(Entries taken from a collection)
┌──
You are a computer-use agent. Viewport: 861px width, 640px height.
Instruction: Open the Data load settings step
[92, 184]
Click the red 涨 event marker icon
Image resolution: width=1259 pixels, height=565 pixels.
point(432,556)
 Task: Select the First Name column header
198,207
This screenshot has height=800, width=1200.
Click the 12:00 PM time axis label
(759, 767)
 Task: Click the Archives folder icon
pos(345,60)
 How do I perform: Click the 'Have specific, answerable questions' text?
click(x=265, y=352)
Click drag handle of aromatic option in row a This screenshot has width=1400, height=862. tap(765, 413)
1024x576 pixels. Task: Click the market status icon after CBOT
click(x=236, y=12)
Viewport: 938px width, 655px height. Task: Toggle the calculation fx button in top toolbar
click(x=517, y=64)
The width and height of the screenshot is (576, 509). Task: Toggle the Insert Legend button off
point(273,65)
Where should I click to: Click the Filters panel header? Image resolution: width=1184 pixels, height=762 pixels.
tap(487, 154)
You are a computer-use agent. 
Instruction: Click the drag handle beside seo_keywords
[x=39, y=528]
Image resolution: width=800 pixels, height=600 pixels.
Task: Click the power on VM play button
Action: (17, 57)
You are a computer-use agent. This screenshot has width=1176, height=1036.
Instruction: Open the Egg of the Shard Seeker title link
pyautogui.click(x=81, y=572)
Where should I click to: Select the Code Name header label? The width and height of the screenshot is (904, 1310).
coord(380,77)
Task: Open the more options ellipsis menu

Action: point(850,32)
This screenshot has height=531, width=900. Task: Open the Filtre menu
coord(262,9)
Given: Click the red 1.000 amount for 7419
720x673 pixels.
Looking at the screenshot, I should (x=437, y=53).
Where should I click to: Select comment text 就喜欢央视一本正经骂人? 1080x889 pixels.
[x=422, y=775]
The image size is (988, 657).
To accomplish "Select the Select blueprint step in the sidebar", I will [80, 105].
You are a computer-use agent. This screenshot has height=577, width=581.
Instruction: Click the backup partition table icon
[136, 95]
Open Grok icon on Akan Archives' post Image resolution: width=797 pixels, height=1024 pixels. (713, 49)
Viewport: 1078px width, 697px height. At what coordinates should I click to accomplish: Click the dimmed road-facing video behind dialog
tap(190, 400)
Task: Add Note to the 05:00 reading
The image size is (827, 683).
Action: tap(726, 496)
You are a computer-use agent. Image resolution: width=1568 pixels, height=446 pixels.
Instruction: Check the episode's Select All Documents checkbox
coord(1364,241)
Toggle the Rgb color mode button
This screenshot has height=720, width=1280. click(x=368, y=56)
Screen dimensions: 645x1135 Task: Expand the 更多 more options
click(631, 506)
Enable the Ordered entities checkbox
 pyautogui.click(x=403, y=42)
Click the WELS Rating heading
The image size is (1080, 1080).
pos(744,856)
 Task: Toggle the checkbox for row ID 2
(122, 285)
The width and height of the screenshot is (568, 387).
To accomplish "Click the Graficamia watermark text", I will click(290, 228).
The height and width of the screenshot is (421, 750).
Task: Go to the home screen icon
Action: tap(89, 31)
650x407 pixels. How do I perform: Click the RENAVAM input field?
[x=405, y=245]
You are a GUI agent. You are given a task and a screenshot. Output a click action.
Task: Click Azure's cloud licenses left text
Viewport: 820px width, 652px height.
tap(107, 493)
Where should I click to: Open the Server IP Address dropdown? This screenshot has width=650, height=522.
└──
What is needed: A single figure is expected: the count of lines in the data above that include the word "computer".

Output: 5